---
name: railway-ops
description: Read-first wrapper around the Railway CLI. Single-call env overviews (services, deploy status, recent errors/warnings, env var NAMES-only) for fast incident triage. Use whenever the user wants to see the state of a Railway environment — what's running, what's broken, which env vars exist on a service — without you having to chain `railway list`, `railway service status`, `railway logs`, `railway variables` per service.
when_to_use: Trigger on phrases like "what's happening on railway", "show me prod", "railway status", "is the api up", "why is staging broken", "what's failing on railway", "env vars on <service>", "which env vars does api have", "is redis running", "show me recent errors on <service>", "give me a snapshot of production", "railway overview".
allowed-tools: Bash(railway-ops:*) Bash(python3 *railway-ops*:*)
---

# railway-ops

Project-scoped CLI that wraps the Railway CLI into a read-first, JSON-output overview tool. Stdlib-only Python 3. Designed for incident triage — one call returns the full project/services/errors/envs picture so you don't burn context chaining per-service `railway` invocations.

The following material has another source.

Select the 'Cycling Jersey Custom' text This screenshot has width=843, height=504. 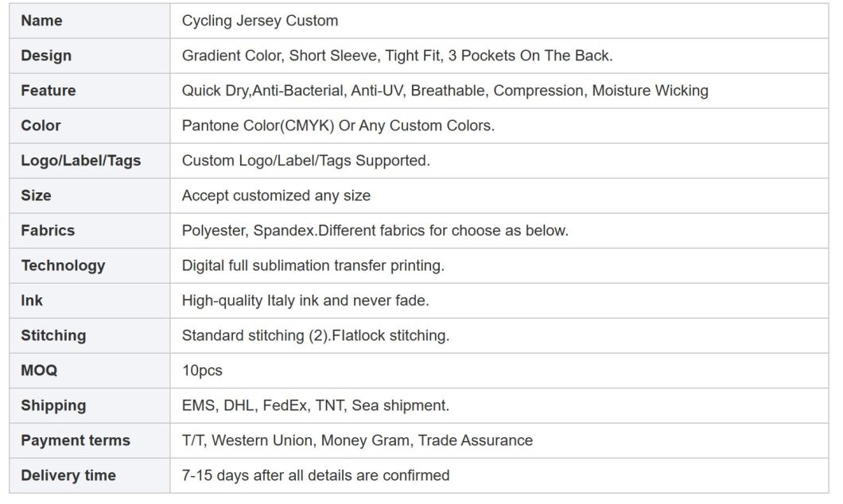pyautogui.click(x=260, y=21)
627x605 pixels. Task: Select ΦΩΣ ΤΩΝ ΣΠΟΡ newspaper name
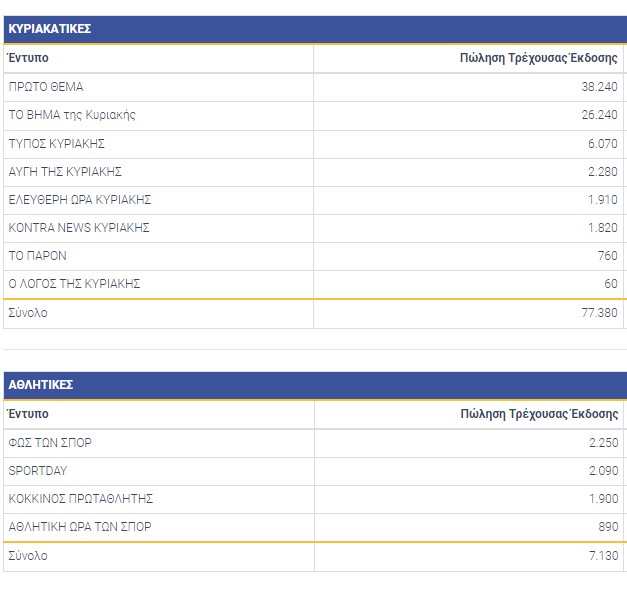click(x=50, y=443)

Lives at `${CLAUDE_SKILL_DIR}/../../bin/railway-ops`; the plugin auto-adds `bin/` to PATH, so just run `railway-ops ...`.

## Prerequisites

- **`railway` CLI** installed and on PATH (`railway --version` must succeed).
- **Authenticated** — `railway login` must have run (`railway whoami` must return a user).
- **Project linked** — `railway link` must have been run in this repo (or pass `--env <name>` explicitly).
- **Optional: `RAILWAY_API_TOKEN`** (or `RAILWAY_TOKEN`) env var — unlocks deploy history via Railway's GraphQL API, giving you `activeDeploy` (currently serving) separately from `latestDeploy` (most recent attempt), plus commit SHA, PR number, branch, and timestamps on each. Without a token the skill still works — it just falls back to a single CLI-sourced deploy with only `id`/`status`.

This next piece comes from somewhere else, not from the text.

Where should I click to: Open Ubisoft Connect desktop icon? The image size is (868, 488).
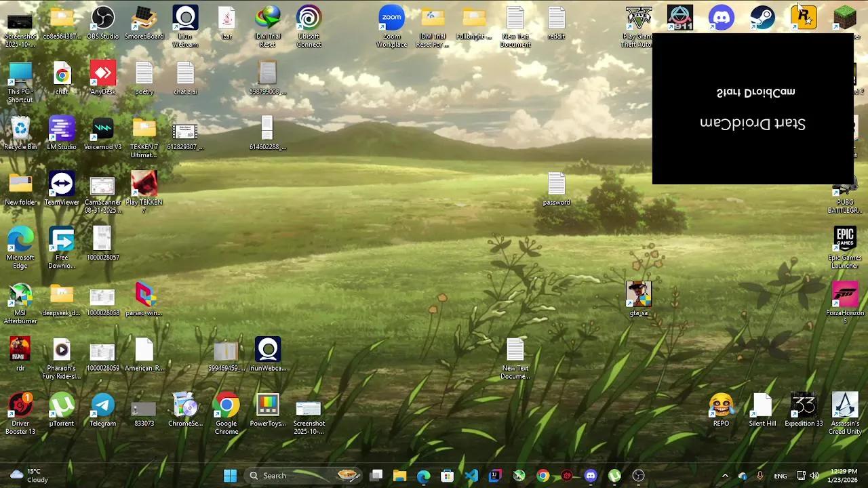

The skill bails with a clear message if any of these preconditions are missing.

## When to reach for this

- User asks **"what's happening in prod"** — run `overview --env production --pretty` and you get services, deploy status, recent errors, and env var names in one shot.
- User asks **"why is <service> broken"** — run `errors <service> --env production --pretty` for focused error/warning triage.
- User asks **"what env vars does <service> have"** — run `envs <service>` to get NAMES only. Values never touch stdout.
- User says **"show me Railway"** / **"Railway status"** — run `status` to get the project/env/whoami context.

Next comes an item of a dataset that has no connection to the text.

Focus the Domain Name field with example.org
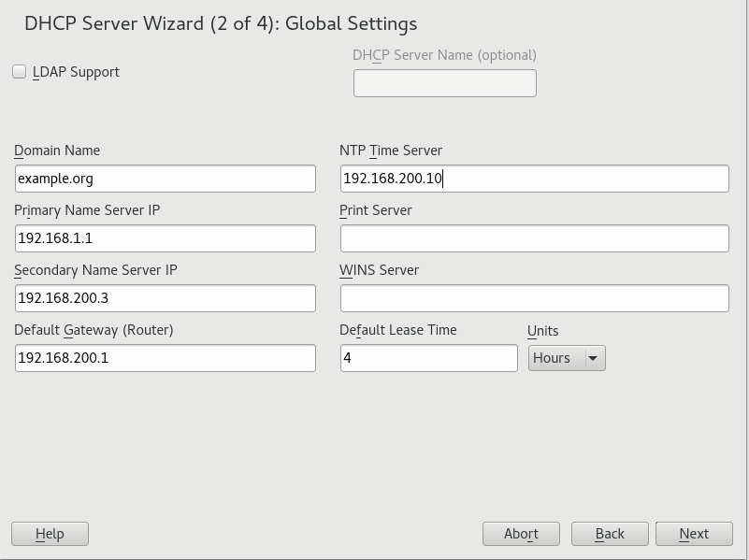 166,179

## When NOT to use this — fall back to `railway` directly

**This wrapper is read-only by design.** Write actions are deliberately unwrapped and rejected (`up`, `deploy`, `redeploy`, `restart`, `down`, `delete`, `init`, `link`, `unlink`, `add`, `scale`). If the user wants to DO something (change state), you should skip `railway-ops` entirely and use the raw `railway` CLI — it's already authed on their machine.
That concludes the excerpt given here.